Work order:
All lines in the entries below that hold "Click" make up the answer.

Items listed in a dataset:
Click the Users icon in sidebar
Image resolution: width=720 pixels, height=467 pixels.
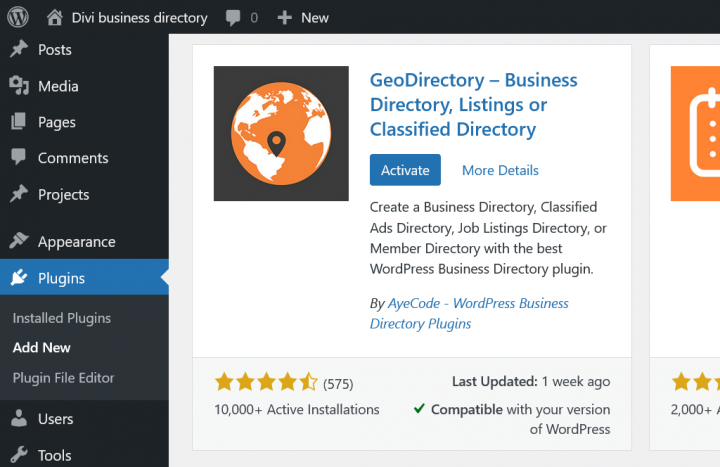[x=18, y=419]
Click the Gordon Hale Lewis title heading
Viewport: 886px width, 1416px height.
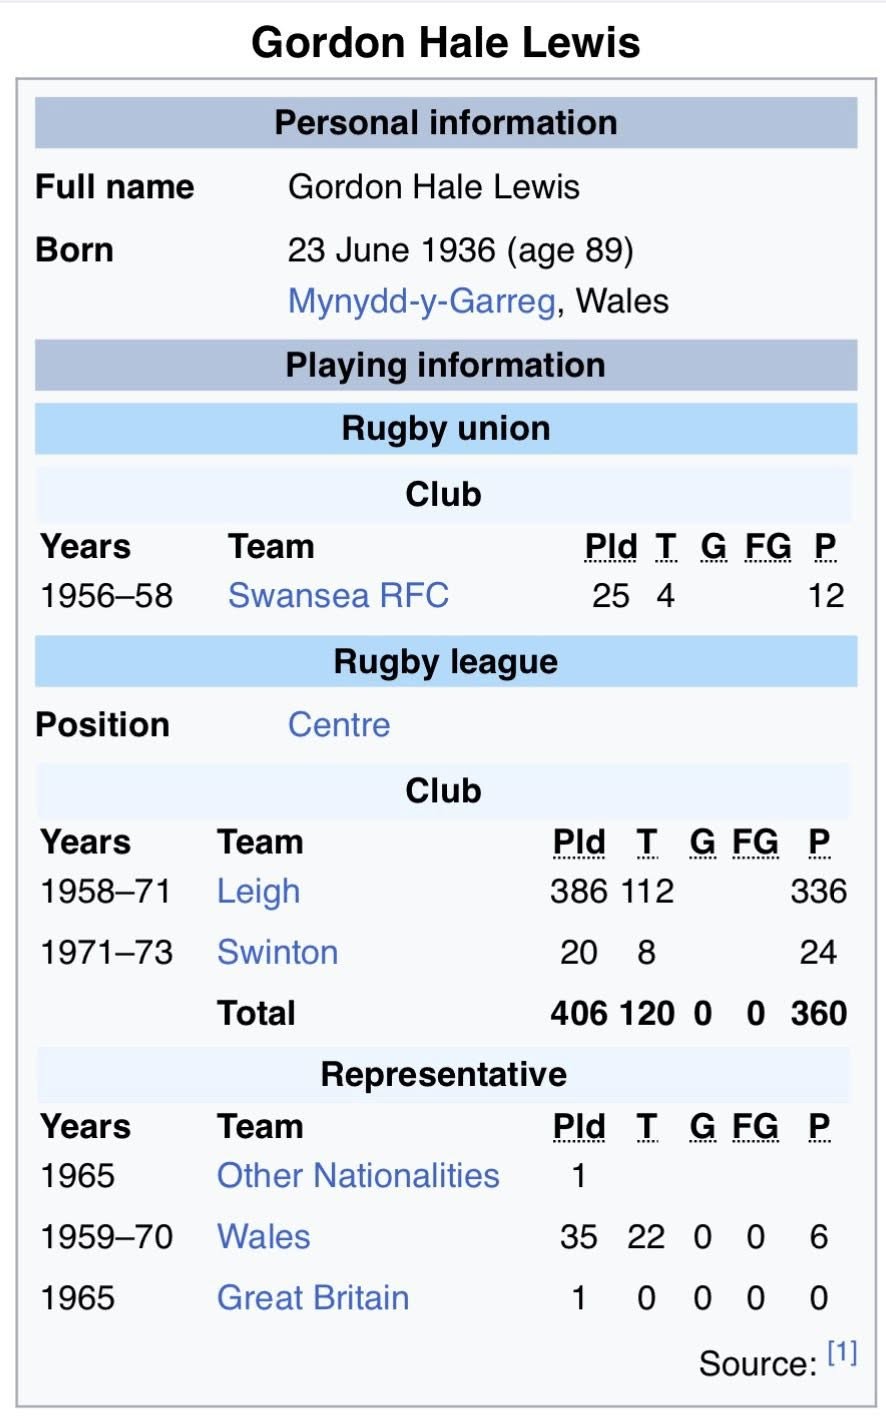[x=445, y=43]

Reply to the task:
Click the Users icon in sidebar
Click the Gordon Hale Lewis title heading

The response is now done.